The agreement ends a long impasse during which the US$400M, 695MW hydro project was threatened by blockades from local people affected by the dam and court proceedings brought by environmental groups. The judge had ordered all interested parties, including the federal environmental licensing authority, IBAMA, to work out a mutually acceptable solution to the stalemate.

MAB played a crucial role in halting the project by mobilising hundreds of farmers from the region to blockade logging crews trying to enter the dam site last year, while environmental attorneys filed lawsuits to save the forests.

According to the agreement, MAB have agreed to lift their protest after Baesa agreed to the payment of increased compensation to the affected people.

Baesa will now pay an extra 200 families who had previously been left out of the compensation package. The company has also promised to use the wood collected from the cleared area to construct new homes for families displaced by the reservoir.

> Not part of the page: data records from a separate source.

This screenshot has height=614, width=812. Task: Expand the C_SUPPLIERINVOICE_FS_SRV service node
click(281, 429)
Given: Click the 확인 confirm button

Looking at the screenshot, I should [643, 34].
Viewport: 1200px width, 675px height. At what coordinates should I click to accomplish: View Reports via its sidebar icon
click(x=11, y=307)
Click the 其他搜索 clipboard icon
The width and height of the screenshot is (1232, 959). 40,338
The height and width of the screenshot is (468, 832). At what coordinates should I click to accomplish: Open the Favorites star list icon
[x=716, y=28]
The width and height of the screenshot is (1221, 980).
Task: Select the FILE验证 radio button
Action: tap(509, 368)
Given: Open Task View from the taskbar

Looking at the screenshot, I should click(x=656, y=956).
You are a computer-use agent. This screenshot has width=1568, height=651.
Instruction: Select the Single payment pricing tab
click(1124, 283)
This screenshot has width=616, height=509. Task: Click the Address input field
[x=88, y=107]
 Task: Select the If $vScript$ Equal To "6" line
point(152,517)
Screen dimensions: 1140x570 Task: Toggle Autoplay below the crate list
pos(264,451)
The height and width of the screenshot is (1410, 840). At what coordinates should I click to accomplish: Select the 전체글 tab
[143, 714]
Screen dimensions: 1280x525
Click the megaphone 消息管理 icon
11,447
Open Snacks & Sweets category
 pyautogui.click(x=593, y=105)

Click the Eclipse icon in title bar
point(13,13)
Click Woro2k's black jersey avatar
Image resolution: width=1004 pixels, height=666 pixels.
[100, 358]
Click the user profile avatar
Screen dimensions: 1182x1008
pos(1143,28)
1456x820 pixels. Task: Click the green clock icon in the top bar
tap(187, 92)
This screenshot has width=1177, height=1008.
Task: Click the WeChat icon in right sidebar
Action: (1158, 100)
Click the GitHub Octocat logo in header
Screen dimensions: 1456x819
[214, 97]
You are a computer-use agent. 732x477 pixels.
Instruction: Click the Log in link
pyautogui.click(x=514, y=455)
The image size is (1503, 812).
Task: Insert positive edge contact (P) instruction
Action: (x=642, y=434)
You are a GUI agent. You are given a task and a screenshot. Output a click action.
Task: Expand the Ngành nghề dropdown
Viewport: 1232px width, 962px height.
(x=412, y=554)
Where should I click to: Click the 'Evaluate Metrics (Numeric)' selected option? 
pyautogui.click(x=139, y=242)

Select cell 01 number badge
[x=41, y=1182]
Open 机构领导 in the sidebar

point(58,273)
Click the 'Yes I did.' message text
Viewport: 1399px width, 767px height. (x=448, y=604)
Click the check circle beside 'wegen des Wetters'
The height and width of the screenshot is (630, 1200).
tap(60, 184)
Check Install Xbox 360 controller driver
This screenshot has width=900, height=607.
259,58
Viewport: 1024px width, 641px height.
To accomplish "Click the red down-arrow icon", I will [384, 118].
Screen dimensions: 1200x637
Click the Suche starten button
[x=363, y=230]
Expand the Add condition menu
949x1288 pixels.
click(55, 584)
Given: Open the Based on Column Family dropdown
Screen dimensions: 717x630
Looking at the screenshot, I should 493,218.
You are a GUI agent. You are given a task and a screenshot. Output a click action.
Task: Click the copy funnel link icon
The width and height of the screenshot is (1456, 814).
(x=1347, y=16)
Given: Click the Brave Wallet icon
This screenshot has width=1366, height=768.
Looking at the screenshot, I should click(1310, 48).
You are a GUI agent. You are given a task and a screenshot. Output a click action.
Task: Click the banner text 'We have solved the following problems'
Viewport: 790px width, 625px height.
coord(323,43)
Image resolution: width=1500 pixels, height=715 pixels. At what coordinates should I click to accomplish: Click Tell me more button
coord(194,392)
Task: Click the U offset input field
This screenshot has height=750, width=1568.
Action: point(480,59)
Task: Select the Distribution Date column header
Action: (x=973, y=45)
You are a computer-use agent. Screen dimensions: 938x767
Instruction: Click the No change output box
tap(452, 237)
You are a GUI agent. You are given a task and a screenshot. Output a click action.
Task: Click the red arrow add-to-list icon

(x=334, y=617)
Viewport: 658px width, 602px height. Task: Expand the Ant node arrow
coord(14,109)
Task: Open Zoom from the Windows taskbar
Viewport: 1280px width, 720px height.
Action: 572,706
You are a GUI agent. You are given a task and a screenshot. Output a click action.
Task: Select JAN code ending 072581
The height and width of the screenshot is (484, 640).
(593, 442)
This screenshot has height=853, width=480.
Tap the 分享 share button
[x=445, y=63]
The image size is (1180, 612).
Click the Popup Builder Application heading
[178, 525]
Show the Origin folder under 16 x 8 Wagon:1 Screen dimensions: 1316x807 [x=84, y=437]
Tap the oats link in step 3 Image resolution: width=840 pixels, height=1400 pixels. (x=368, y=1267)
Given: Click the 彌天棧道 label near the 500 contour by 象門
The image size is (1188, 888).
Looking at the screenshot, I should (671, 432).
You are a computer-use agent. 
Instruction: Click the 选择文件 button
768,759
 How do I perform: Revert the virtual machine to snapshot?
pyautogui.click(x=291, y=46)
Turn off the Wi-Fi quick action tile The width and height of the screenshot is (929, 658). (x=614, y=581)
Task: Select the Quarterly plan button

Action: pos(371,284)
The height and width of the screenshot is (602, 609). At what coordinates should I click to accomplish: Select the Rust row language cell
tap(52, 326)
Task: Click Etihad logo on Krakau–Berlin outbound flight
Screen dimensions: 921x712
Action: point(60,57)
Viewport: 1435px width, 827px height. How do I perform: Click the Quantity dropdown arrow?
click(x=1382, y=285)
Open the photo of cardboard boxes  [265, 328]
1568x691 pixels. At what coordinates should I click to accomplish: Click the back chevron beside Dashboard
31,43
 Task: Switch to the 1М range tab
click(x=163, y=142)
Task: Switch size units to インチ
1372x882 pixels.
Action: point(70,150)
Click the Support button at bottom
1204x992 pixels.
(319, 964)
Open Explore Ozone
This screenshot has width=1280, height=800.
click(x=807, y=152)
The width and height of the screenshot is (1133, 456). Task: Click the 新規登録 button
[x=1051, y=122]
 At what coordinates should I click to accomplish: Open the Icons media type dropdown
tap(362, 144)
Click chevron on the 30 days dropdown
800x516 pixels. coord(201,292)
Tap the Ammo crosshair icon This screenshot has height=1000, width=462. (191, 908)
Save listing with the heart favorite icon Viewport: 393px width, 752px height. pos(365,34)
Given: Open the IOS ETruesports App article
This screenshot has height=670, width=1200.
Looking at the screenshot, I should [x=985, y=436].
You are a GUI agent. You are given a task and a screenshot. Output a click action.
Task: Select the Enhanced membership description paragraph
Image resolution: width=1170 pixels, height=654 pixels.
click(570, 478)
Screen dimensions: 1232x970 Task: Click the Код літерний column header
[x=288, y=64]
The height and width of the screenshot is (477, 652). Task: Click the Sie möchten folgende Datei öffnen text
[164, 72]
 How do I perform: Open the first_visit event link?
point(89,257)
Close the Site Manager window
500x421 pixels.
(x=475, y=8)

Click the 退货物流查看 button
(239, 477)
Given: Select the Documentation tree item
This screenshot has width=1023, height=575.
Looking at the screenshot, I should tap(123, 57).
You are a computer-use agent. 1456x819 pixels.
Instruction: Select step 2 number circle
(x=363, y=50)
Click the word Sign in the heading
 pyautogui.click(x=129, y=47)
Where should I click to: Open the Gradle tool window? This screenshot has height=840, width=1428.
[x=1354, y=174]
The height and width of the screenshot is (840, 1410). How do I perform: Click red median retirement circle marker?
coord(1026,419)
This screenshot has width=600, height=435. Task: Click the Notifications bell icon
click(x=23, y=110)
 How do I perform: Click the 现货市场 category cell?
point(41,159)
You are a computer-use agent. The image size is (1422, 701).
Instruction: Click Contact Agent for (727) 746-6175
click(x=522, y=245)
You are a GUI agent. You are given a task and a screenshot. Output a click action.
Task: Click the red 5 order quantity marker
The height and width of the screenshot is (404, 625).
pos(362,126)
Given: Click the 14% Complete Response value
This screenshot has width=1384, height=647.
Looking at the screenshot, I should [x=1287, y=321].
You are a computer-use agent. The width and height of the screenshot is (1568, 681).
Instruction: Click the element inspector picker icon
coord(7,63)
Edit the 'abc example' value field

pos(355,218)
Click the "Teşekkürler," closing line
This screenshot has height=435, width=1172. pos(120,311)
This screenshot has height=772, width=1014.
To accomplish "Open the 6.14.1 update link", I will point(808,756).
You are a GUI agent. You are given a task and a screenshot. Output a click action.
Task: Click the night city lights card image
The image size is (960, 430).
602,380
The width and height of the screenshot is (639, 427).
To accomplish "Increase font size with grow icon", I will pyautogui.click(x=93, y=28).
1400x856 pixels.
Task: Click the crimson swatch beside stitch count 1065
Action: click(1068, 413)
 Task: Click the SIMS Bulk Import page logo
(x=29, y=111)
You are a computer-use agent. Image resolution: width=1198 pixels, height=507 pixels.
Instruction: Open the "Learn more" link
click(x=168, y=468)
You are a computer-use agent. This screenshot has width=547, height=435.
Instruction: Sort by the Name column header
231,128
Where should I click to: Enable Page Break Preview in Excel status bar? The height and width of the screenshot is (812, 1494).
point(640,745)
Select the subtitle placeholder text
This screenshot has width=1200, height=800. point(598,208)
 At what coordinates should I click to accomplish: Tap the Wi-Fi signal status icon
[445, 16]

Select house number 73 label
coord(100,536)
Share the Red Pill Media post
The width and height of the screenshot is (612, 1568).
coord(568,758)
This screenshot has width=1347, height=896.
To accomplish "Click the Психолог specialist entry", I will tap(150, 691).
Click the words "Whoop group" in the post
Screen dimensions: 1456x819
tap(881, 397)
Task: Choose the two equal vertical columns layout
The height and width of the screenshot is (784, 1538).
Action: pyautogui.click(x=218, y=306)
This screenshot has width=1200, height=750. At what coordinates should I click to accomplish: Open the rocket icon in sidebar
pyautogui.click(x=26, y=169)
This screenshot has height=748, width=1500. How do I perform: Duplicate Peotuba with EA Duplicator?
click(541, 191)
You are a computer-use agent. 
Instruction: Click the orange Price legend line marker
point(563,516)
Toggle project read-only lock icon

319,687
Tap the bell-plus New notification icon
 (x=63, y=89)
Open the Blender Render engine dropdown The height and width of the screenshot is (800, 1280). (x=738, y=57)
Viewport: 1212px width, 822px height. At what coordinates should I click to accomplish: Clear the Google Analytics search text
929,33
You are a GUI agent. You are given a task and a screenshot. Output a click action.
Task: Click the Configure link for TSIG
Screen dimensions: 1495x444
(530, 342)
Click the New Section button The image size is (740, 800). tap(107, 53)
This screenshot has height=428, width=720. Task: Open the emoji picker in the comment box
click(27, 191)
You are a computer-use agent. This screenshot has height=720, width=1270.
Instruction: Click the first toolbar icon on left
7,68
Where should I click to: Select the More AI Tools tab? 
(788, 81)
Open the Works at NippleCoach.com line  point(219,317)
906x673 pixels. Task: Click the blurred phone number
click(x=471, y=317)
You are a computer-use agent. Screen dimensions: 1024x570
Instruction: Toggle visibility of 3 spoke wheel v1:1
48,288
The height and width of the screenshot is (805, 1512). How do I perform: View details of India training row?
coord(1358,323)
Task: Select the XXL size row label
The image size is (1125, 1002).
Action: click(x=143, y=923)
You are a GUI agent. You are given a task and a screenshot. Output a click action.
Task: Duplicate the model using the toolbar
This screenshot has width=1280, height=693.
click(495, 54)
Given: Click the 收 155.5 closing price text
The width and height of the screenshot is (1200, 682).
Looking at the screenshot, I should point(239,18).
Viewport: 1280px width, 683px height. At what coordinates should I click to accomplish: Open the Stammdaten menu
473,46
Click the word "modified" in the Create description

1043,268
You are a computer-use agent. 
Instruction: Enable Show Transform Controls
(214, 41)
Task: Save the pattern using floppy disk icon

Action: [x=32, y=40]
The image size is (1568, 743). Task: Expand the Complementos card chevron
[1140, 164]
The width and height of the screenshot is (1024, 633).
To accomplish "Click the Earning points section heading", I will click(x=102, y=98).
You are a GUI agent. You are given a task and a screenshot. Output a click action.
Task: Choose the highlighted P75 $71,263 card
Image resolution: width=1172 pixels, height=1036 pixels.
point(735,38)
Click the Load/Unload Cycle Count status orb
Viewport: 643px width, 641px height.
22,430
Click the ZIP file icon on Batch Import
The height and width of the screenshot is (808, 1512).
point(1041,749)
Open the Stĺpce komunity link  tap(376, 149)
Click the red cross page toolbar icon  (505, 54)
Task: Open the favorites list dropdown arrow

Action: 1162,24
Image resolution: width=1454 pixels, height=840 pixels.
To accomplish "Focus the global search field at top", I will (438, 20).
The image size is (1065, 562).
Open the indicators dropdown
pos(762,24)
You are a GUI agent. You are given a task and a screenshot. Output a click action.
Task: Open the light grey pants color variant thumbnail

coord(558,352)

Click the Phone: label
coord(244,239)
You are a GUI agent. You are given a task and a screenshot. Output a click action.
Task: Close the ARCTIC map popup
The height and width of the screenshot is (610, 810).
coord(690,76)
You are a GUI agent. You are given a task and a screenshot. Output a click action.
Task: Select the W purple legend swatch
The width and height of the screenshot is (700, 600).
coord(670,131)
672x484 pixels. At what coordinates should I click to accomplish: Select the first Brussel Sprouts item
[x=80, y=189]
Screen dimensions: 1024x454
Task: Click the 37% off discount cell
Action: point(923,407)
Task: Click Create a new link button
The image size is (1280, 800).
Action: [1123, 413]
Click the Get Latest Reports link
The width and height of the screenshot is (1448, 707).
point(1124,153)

Prior to the agreement, a Brazilian Federal District Judge had upheld a restraining order prohibiting the clearing of the forest in the area to be submerged by the dam, effectively preventing Baesa from filling the reservoir behind the nearly complete dam. In his ruling the Judge said ‘serious omissions’ had been made in the Environmental Impact Study (EIS). Areas of high relevance to the EIS appeared to have been omitted in the study – such as the existence of more than 2000ha of primary Atlantic Coast forest.

Although the 180m high dam on the Pelotas river, forming the border between the Brazilian states of Santa Catarina and Rio Grande do Sul, is virtually complete, environmental groups have so far prevented the impounding of the reservoir behind dam by not allowing the clearing of about 40km2 of Brazilian pine – or Araucaria. Experts say just 1% of Brazil’s araucaria forests now survive. The impounding is expected to take place after clearing the forest.

The consortium developing the dam, Baesa is spending considerable sums of money planting new native trees and relocating some of the wildlife displaced by the proposed reservoir. But environmental groups argue that an irreplaceable ecosystem is being sacrificed by impounding the reservoir, and the courts had so far agreed.

The new deal has however left Brazilian environmental groups vowing to continue their fight in the courts to prevent the remaining forest upstream of the dam from being felled or flooded.